- INSTRUCTIONS TO FOLLOW -
Please copy the records exactly as they appear, with all pictures left out.

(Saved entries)
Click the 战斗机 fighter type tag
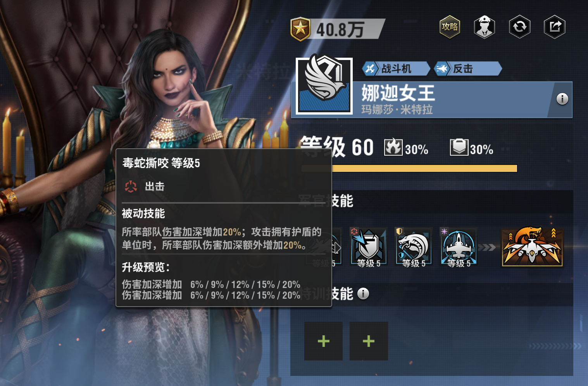588x386 pixels. click(396, 69)
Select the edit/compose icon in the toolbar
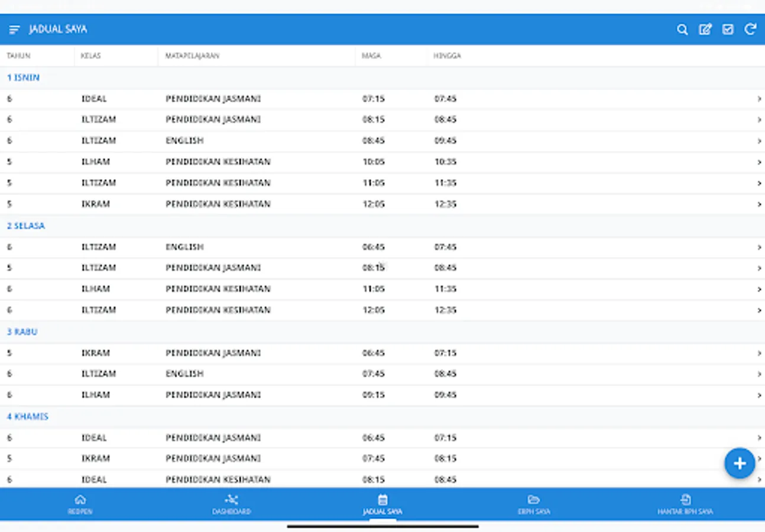The image size is (765, 532). (x=705, y=29)
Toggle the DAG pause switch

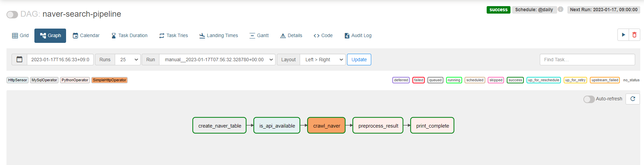(x=12, y=15)
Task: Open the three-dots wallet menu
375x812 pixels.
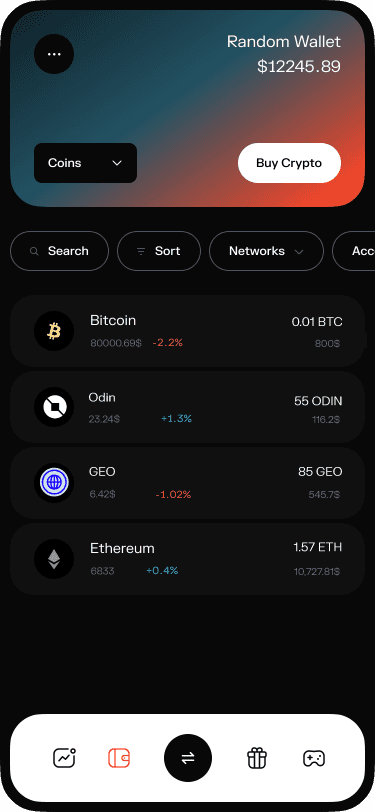Action: (54, 54)
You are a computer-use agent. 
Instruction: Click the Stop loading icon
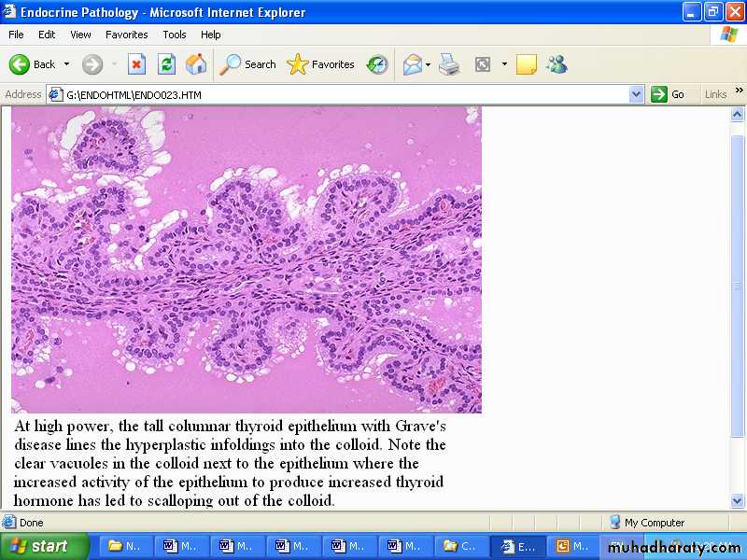click(136, 64)
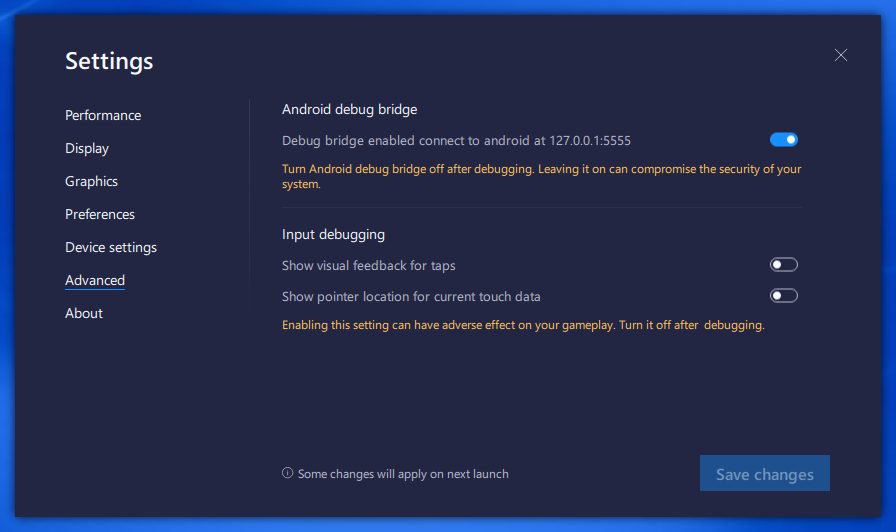This screenshot has width=896, height=532.
Task: Switch to the Display settings section
Action: click(x=87, y=148)
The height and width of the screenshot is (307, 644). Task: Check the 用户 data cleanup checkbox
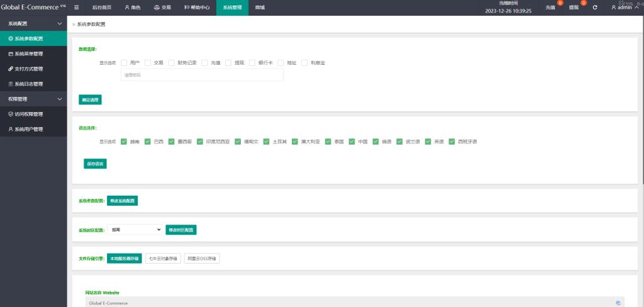click(124, 63)
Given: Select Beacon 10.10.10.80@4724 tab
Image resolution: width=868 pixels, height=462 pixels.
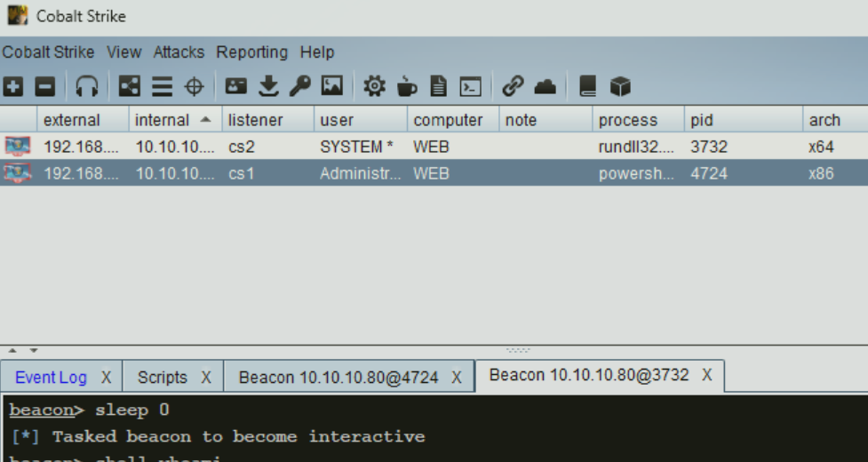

- FINISHED TASK -
Click the 战斗机 fighter type tag
588x386 pixels. click(396, 69)
Select the edit/compose icon in the toolbar
The image size is (765, 532). (x=705, y=29)
Toggle the DAG pause switch

(x=12, y=15)
Task: Open the three-dots wallet menu
375x812 pixels.
Action: (54, 54)
You are a computer-use agent. 
Instruction: Click the Stop loading icon
click(136, 64)
This screenshot has width=896, height=532.
Task: Switch to the Display settings section
Action: click(x=87, y=148)
The height and width of the screenshot is (307, 644). Task: Check the 用户 data cleanup checkbox
click(124, 63)
Given: Select Beacon 10.10.10.80@4724 tab
Image resolution: width=868 pixels, height=462 pixels.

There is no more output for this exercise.